Thursday, August 21, 2008

Another big "rural" headline in today's NYT, this one about the Presidential election

The headline today is "A Rural Slice of a Big State Tests Obama," and the big state at issue is Pennsylvania. The story's dateline is Raccoon Township, a backwoods, down home name if ever there was one. Beaver County, Pennsylvania has a population 181,412).

Here is an excerpt from Michael Powell's story:

To roam the rural reaches of western Pennsylvania, through largely white working-class counties, is to understand the breadth of the challenge facing the two presidential candidates. But this economically ravaged region, once so solidly Democratic, poses a particular hurdle for Senator Obama.
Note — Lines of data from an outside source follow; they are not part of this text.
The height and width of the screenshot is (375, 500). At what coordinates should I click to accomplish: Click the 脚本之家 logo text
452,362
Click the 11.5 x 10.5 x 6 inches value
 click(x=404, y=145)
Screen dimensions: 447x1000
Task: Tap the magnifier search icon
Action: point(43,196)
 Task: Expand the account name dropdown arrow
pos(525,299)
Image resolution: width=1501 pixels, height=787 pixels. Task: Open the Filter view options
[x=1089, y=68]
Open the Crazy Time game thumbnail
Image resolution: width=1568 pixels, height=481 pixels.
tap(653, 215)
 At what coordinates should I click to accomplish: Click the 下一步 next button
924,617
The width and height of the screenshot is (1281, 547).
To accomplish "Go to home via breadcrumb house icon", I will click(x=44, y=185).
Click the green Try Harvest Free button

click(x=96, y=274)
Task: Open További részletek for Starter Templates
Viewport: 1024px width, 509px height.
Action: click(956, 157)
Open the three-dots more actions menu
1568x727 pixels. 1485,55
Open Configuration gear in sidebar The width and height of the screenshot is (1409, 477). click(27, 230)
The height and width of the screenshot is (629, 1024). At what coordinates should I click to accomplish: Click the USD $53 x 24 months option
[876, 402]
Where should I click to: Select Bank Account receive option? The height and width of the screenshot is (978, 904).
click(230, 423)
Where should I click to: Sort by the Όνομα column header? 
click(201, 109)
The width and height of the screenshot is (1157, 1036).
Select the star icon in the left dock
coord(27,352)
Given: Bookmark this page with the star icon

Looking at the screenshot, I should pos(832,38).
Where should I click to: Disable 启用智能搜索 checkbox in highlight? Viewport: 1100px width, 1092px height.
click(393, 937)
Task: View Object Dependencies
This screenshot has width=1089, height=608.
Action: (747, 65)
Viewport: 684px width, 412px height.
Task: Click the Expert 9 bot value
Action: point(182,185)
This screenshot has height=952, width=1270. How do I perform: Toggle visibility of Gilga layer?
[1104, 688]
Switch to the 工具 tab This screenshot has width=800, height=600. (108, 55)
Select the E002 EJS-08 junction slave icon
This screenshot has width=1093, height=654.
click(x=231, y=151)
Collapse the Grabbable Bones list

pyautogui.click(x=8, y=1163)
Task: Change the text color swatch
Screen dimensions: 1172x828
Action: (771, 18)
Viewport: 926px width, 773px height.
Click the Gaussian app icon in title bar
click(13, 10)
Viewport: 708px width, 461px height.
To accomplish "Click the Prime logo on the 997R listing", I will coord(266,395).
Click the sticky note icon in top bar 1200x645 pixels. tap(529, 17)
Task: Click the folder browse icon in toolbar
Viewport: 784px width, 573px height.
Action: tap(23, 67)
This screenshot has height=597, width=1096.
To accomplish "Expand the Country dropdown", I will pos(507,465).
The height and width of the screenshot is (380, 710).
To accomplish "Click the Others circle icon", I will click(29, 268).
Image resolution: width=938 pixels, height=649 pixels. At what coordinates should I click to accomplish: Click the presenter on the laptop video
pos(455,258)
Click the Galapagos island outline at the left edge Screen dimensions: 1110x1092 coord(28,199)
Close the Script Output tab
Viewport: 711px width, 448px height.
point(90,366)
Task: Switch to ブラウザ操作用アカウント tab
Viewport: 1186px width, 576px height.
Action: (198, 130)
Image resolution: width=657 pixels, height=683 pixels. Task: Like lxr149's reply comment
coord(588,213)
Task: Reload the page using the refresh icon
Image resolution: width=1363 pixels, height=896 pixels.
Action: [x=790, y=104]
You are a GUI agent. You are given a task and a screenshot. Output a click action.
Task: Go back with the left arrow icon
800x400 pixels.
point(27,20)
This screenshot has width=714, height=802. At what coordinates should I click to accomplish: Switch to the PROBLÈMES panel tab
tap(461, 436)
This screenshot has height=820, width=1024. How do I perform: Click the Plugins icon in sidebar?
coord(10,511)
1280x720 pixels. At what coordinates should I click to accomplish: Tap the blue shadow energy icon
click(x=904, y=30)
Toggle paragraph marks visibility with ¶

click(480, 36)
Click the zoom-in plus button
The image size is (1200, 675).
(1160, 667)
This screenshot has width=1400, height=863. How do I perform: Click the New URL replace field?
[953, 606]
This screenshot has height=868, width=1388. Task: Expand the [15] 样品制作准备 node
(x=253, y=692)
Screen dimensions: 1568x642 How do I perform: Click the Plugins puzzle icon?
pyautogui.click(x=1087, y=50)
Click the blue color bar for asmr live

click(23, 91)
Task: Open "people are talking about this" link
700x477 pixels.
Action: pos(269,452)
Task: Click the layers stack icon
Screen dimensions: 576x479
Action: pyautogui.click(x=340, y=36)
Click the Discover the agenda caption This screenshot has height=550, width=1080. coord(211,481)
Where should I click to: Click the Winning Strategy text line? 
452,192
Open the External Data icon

From the desolation of Aliquippa — where the Jones & Laughlin steel mill loomed at the foot of the main boulevard — to the fading beauty of Beaver Falls to the neatly tended homes of retired steel workers in Hopewell, one hears much hesitating talk about Mr. Obama, some simply quizzical or skeptically political, and some not-so-subtly racial.

The story features lots of rich quotes from residents and is well worth a read in its entirety. Interestingly, although it was on the front page of the national edition of the paper, by mid-afternoon today, it was nowhere in sight online. I didn't see it make the top-10 emailed stories all day, but it did draw more than 150 comments from readers, some of them colorful indeed.